The 2020 novel I read that dealt most explicitly with Trump was Ayad Akhtar’s Homeland Elegies, in which Trump features as a character in the early chapters, when the narrator’s father treats him for a potential illness. Akhtar’s novel is about the narrator’s relationship with his father, who in the book’s first sentence is thematically equated with Trump himself: “My father first met Donald Trump in the early ’90s, when they were both in their midforties—my father the elder by a year—and each was coming out from under virtual financial ruin.” The novel overall is a wonderful exploration of the father’s disenchantment with America, but it also inadvertently functions as a cathartic bookend to the Trump era.
There were lots of other excellent books I read this year—Moroccan novelist Mohamed Choukri’s classics For Bread Alone and Streetwise, Megha Majumdar’s heartbreaking 2020 novel A Burning, Farooq Ahmed’s inventive and hilarious Kansastan, an alternate history that reimagines a narrative of the Civil War through an Islamic cultural lens. But there were also lots of books I started reading and never finished: E.P. Thompson’s The Making of the English Working Class, Marcel Proust’s Swann’s Way, Volume Six of Karl Ove Knausgaard’s My Struggle, Eric Hobsbawm’s The Age of Revolution, Shoshana Zuboff’s The Age of Surveillance Capitalism, Rick Perlstein’s Reaganland, Boccaccio’s Decameron, Barack Obama’s new memoir. So many starts, so many unfinished and still sitting in a hopeful pile on my side table, or 30% completed in my Audible app.
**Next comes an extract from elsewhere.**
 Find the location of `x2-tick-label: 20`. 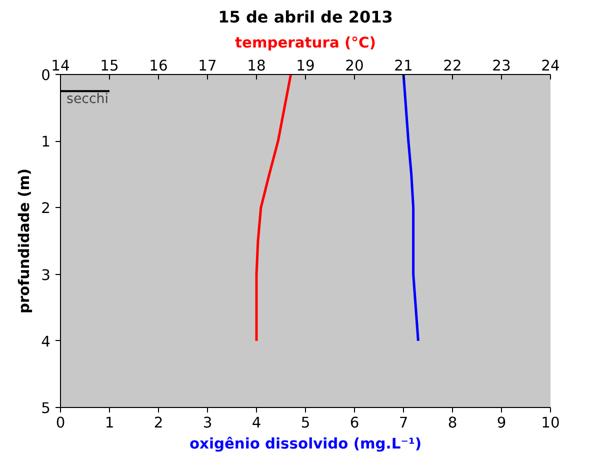

x2-tick-label: 20 is located at coordinates (354, 66).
Looking back, it’s clear I had a harder time finishing nonfiction books this year than normal. Generally, I read an equal number of fiction and nonfiction—but this year I read mostly novels. Perhaps between the pandemic and the election, there was too much nonfiction in the real world, and I was drawn to more imaginative narrative worlds.
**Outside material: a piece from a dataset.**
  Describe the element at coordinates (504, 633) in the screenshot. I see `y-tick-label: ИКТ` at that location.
In the remaining weeks of the year, I hope to finish a few more books: Golden Gate Jumper Survivor’s Society by Ross Wilcox, How Fires End by Marco Rafalà, Real Life by Brandon Taylor, and The Royal Abduls by Ramiza Koya, who sadly passed away earlier this year.
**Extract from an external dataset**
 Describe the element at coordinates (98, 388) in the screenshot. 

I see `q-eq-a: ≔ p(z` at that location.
In previous years, I’ve prided myself in reading a hundred books a year. This year that will certainly not be the case. But despite that, I think I’ve had a more profound interaction with books this year—the pandemic and the resulting extra time spent inside my apartment has helped me understand why I value reading so much. Jenny Odell in How to Do Nothing encouraged us to put away our capitalist obsession with productivity and indulge in the act of doing less. Reading a hundred books a year might be an admirable goal, but it’s also an act of productivity. “I hope,” Odell writes, “that the figure of ‘doing nothing’ in opposition to a productivity-obsessed environment…can help people find ways of connecting that are substantive, sustaining, and absolutely unprofitable to corporations, whose metrics and algorithms have never belonged in the conversations we have about our thoughts, our feelings, and our survival.”
This year has certainly been a year of survival—thankfully, books have been there to help us.